TASK BRIEF: Please rewrite the stretch of records below, from the first line through the line containing "480x360 pixels. point(439,30)", as a JSON list of strings with one string per line and no blank lines. Leave the pictures out of the list.

_ _ _ _

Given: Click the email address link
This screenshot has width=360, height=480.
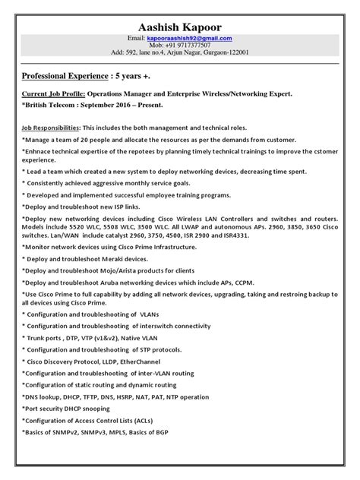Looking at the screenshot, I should click(190, 37).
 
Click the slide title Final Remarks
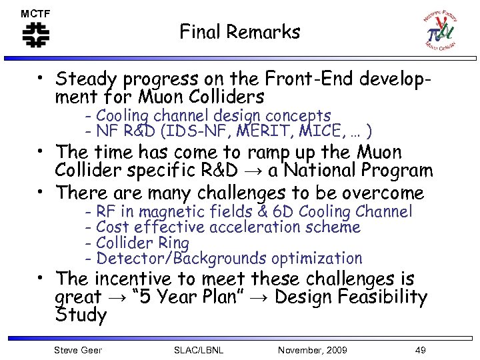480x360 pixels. point(240,31)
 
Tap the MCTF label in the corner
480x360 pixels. point(35,13)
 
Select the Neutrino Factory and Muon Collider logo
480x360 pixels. point(439,30)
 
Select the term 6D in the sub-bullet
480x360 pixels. point(282,212)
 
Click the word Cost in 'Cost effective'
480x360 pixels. point(112,227)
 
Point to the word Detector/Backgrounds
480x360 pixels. point(169,258)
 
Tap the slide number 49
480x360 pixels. point(419,350)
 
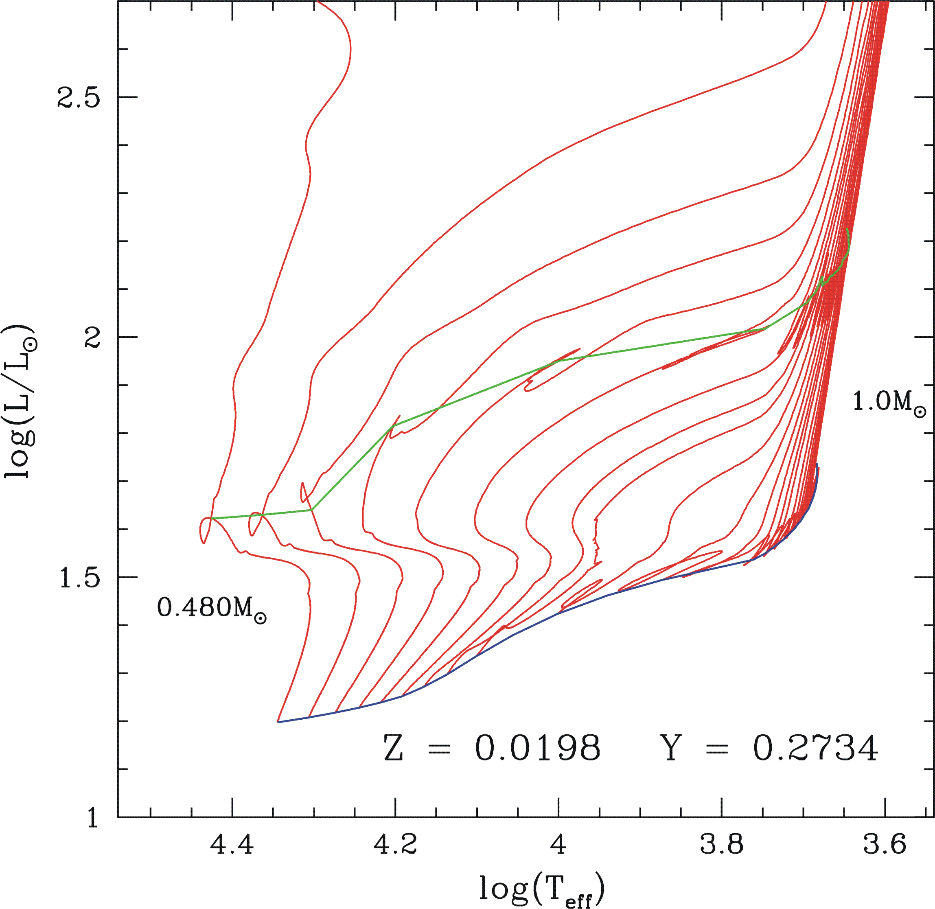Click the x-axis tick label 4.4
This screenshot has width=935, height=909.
[x=232, y=844]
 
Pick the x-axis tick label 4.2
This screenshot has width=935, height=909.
[x=395, y=844]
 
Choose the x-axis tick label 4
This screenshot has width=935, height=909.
[x=558, y=844]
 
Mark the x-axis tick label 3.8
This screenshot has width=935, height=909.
[x=721, y=844]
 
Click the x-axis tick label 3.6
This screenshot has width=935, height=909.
[x=885, y=844]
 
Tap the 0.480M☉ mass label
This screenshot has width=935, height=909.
[x=211, y=609]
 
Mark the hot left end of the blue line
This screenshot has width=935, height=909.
[x=278, y=722]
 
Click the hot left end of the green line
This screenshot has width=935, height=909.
[x=211, y=518]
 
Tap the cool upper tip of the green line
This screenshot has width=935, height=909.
[x=847, y=230]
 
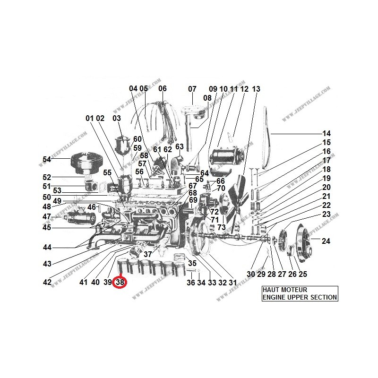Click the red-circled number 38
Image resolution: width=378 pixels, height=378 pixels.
[120, 282]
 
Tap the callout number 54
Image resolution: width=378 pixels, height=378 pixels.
[46, 160]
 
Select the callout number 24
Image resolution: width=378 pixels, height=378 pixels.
[326, 241]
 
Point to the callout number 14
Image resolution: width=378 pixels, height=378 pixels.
[326, 133]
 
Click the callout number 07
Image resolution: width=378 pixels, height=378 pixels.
[192, 88]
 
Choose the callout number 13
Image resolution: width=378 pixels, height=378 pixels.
[256, 88]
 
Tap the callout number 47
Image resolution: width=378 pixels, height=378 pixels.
[46, 216]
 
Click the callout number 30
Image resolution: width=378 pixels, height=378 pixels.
[250, 274]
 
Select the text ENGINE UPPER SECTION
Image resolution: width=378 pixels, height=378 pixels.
[300, 297]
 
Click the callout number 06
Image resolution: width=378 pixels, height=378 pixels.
[163, 88]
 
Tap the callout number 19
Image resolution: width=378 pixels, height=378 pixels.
[326, 179]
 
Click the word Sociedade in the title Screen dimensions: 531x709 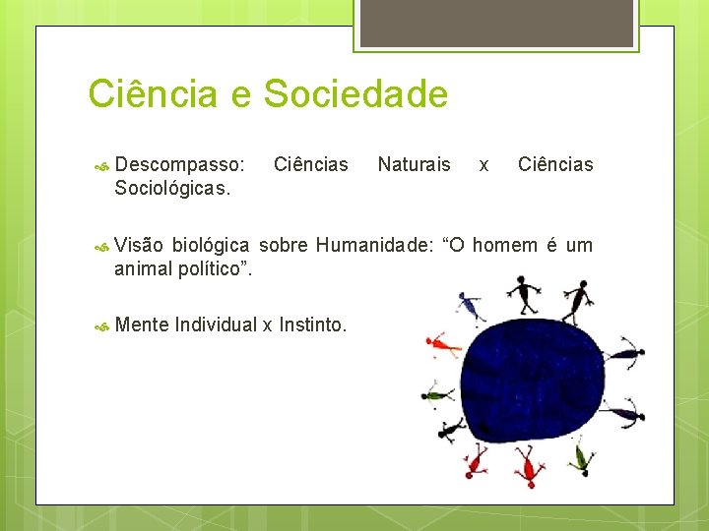(x=355, y=94)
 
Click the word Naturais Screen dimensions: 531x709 (x=414, y=164)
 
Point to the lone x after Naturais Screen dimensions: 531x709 (x=483, y=165)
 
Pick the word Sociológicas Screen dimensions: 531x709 (x=172, y=188)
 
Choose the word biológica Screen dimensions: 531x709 (x=211, y=245)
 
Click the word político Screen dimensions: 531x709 (x=214, y=268)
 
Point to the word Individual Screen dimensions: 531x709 (x=216, y=324)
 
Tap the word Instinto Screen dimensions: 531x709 (x=312, y=324)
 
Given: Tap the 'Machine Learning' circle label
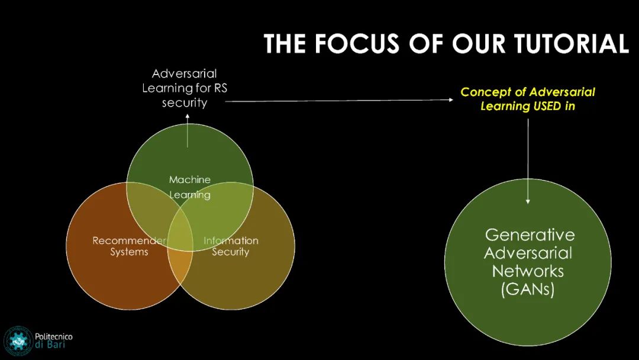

_ _ _ _

WRITTEN RESPONSE:
[
  "Given: Click the email address link",
  "This screenshot has width=360, height=480.",
  "Looking at the screenshot, I should click(190, 37).",
  "Click the slide title Final Remarks",
  "480x360 pixels. point(240,31)",
  "Tap the MCTF label in the corner",
  "480x360 pixels. point(35,13)",
  "Select the Neutrino Factory and Muon Collider logo",
  "480x360 pixels. point(439,30)"
]